Limiti agli affitti
brevi? Airbnb apre
il programma hotel

Sempre più città stanno decidendo di limitare (o, nel caso di Barcellona, eliminare progressivamente) gli affitti brevi. E mentre molte destinazioni varano limiti o leggi restrittive per arginare il fenomeno, piattaforme che basano la loro esistenza su questo business come Airbnb corrono ai ripari.

In particolare il celebre portate di affitti turistici, la cui fortuna è legata a doppio filo all’esplosione degli affitti brevi negli ultimi anni, ha deciso per la prima volta di lanciare un programma ad hoc per la vendita di camere d’albergo.

Il progetto pilota

Per il momento, come spiega preferente.com si tratta di un programma pilota riservato agli alberghi di alcune città come Madrid, New York, Los Angeles e Parigi; inoltre, riguarderà boutique hotel. Ma il progetto è quello di espandere il raggio d’azione.

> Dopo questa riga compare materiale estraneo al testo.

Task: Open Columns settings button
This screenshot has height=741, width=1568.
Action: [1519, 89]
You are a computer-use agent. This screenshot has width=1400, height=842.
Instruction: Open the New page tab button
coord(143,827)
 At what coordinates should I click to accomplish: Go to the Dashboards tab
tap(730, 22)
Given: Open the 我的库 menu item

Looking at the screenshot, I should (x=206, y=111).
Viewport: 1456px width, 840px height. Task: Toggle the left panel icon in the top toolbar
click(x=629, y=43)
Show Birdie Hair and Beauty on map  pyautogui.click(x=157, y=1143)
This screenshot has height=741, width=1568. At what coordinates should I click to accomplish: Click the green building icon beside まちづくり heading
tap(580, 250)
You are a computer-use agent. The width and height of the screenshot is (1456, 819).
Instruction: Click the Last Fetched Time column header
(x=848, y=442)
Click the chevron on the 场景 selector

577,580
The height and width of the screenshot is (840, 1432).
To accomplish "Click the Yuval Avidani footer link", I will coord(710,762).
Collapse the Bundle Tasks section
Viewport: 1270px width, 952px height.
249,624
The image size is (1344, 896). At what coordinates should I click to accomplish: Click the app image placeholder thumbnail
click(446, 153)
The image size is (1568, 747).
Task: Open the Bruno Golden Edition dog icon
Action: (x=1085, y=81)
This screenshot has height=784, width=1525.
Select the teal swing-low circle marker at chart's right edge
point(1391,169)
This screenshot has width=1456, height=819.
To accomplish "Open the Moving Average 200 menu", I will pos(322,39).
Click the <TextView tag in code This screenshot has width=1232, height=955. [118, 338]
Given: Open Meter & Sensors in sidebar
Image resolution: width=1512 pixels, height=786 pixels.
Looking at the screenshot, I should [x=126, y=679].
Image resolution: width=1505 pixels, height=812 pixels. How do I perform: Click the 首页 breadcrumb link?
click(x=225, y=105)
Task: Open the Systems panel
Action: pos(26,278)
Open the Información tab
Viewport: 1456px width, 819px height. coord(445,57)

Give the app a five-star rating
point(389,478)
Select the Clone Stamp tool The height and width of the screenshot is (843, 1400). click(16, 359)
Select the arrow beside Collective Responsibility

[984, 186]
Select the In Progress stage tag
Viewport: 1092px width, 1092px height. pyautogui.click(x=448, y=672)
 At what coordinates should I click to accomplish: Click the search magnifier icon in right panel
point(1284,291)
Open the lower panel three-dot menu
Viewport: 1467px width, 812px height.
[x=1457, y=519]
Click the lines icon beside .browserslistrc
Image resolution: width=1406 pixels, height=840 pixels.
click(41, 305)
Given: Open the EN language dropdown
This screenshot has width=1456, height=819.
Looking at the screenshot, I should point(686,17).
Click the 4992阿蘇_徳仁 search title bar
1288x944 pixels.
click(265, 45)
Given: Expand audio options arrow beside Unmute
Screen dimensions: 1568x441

Il piano è quello di sfidare colossi contro come Booking.com ed Expedia, anche ricorrendo a commissioni più basse rispetto a quelle applicate dai competitor.

Obbiettivo, slegarsi dal vincolo del business degli affitti brevi, proprio nel momento in cui questo tipo di sistemazioni viene osteggiato da molte mete, e approdare a un nuovo segmento di prodotto, ampliando l’offerta. Di recente, inoltre, Airbnb aveva anche lanciato il servizio di transfer privati, dimostrando la volontà di diversificare.